Я стою на пороге, придерживая дверь, и смотрю ему вслед. В горле застревают невысказанные насмешки.

Нет, впечатление на меня произвёл не его странный жест, а багровая кровь на его ладони, которой он зажимал плечо. Думаю, он и сам не понял, что я увидела.

Ведь я не могла ударить его дверью… до крови?

Не могла. Я могла поставить синяк, но не нанести рану.

«Или что-то сделать со свежей раной», – счастливым тоном подсказывает Демон. Мне кажется, его будоражит вид крови – лучше всего, чужой, не моей. При виде моей он прячется, будто боится ее или брезгует.

Шум улицы снова наполняет мою голову – тишина отползает, и я глубоко вдыхаю сырой воздух.

Домой я возвращаюсь благополучно, без приключений.

Полночи я работаю над портретом сестры Стаса – впервые за долгое-долгое время. Выходит небрежно – сказывается долгое отсутствие практики, но я знаю, что выложилась на все сто. И я рада, что мои пальцы всё помнят.

Я засыпаю под утро, с улыбкой, под одеялом, с приятной и такой знакомой тяжестью, которая наваливается после бессонной ночи с кистями и карандашами.

Кроме портрета незнакомой мне Эллы у меня есть набросок парня в капюшоне. Я запечатлела его в себе в тот момент, когда он обернулся ко мне, приложив палец к губам.

Мне интересно увидеть его лицо.

Но как же это глупо.

25. Глава 24

В воскресенье снова ярко сияет солнце – дожди и холод отступили под напором его лучей. Цветов от Поклонника так и нет. Он куда-то пропал – так же внезапно, как и появился. Это из-за того, что я за ним погналась? Из-за того, что не открыла ему дверь в ту ночь? Из-за Стаса? Как знать.

Если бы не Алиса и не медленно увядающие цветы в моей спальне, я думала бы, что сошла с ума и выдумала себе всё. Я ведь действительно странная. Сколько ни убегай, сколько ни ставь преград, но признаться самой себе в этом всё же нужно.

Я не помню своего детства.

У меня есть свой Демон и мания преследования.

Мне снятся странные сны с Монстром.

Мне дарит (или дарил?) цветы странный человек.

Я совершила непростительную ошибку в прошлом.

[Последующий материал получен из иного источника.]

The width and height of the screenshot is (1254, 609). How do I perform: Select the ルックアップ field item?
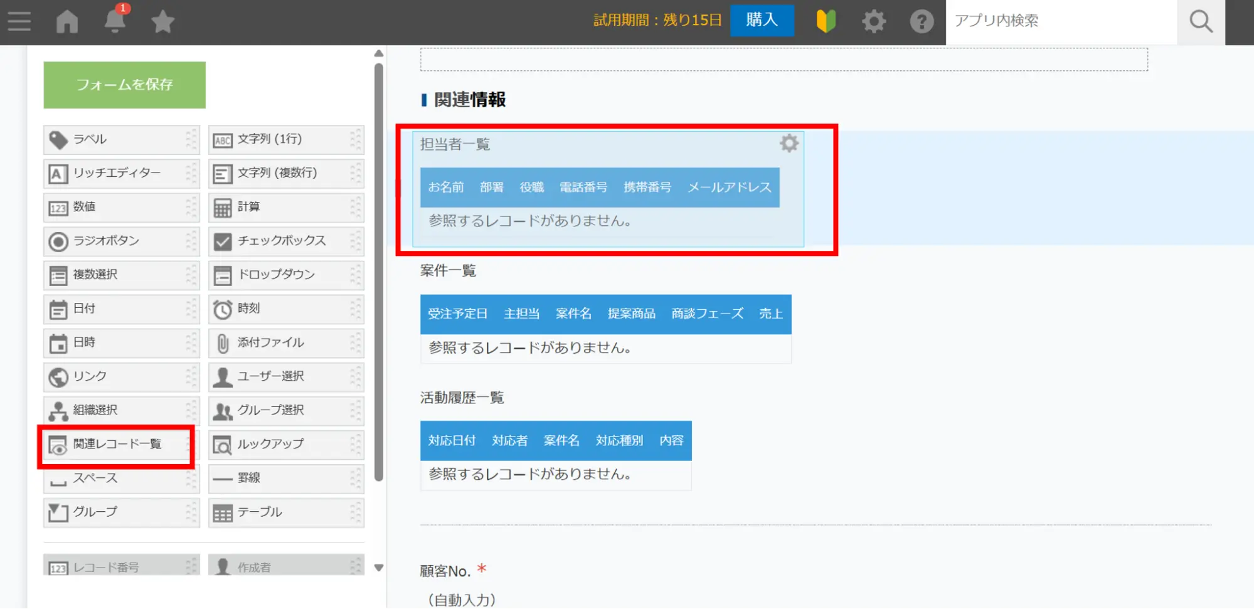pos(285,444)
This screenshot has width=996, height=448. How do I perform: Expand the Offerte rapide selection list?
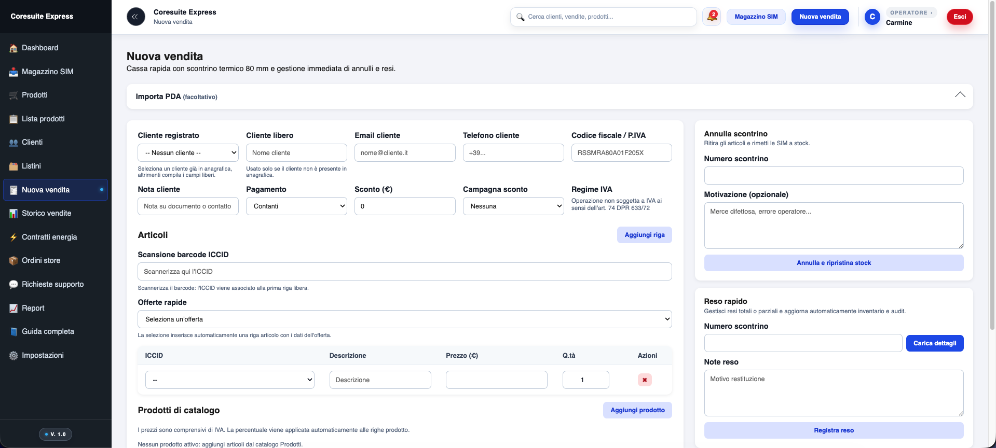404,319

Но сегодня я не хочу об этом думать – я очень устала от мыслей и стараюсь нагрузить себя по полной. Учеба снова меня спасает, хотя на какое-то мгновение я опять задумываюсь над тем, принесет ли мне удовлетворение моя будущая профессия.

Рисовать мне нравится гораздо больше. Дело не в том, что быть художником лучше, чем помогать детям, работая с их когнитивной и психо-эмоциональной сферами. Дело в том, что мне больше нравится рисовать. И сегодня я отлично это понимаю. Руки сами тянутся к карандашам, я даже пытаюсь изобразить Стаса. Но почему-то не получается – всё не то, а в конце и вовсе ломается карандаш. Зато я присылаю ему фото портрета, и он радуется – говорит, Элла получилась великолепно.

«Сколько стоит твоя работа? – спрашивает он.

«Столько, сколько стоит работа человека, обучающего других кататься на скейте», – отвечаю я.

«Ангелина, я же серьезно».

«И я. Ты обещал меня научить:)»

«Научу. Всегда выполняю свои обещания».

Сегодня встретиться у нас не получается – у Стаса какие-то дела дома, и мне остается лишь порадоваться за него. Мне всегда нравились большие семьи, а у него именно такая. Большая и дружная.

«Давно ли зависть стали называть радостью?» – спрашивает Демон. И я отгоняю его прочь. А еще я начинаю заниматься аутотренингом.

Утро понедельника снова обходится без цветов. Почему-то меня это раздражает. Поклонник решил пропасть или выжидает? В любом случае мне хочется послать его далеко и забыть о нем. Увядших цветов всё больше, новых нет. Ряды моей оранжереи редеют. Мне приходит в голову, что Поклонник обиделся на меня за то, что я отдала те розы из стеклянной коробки девчонкам. Но откуда он об этом узнал? Следит? Или просто ошивается где-то поблизости?